Isolde Charim (2018: 138, own translation) argues that it is “essential to understand that social homelessness also means emotional homelessness”, and I would add that this feeling of homelessness is not restricted to the working class but can also arise in the middle and upper classes. The current social processes that lead to a lack of democratic participation, downward mobility, and resentment intersect with emotional perceptions of the state of society. These perceptions in turn influence how inequalities are experienced on the ground and thus how they can be politically mobilized.
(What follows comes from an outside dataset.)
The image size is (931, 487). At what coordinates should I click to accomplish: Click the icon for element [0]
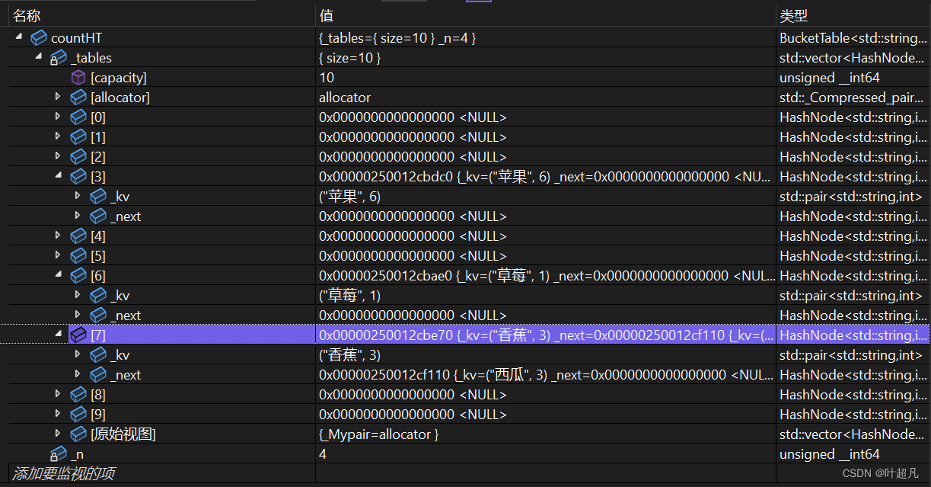pos(78,117)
“Places that don’t matter”
Attempts to understand the rise of the far right in human geography and especially beyond have increasingly turned to spatial analyses, since it has become clear that spatialized patterns are of importance in both understanding and confronting the phenomenon. Kai Arzheimer and Theresa Bernemann (2024: 168), for example, count more than 300 research papers dealing with space and the far right in one way or another in the period between 2018 and 2022 alone. The mainly quantitative research designs used in these papers correlate socio-demographic data, as well as data on poverty, downward mobility, and democratic deprivation with the electoral geographies of the far right. The notion of “revenge of the places that don’t matter” or “left-behind regions” has become quite influential here (cf. Gordon, 2018; Huijsmans, 2023b; MacKinnon et al., 2022; McKay et al., 2024; Rodríguez-Pose, 2020).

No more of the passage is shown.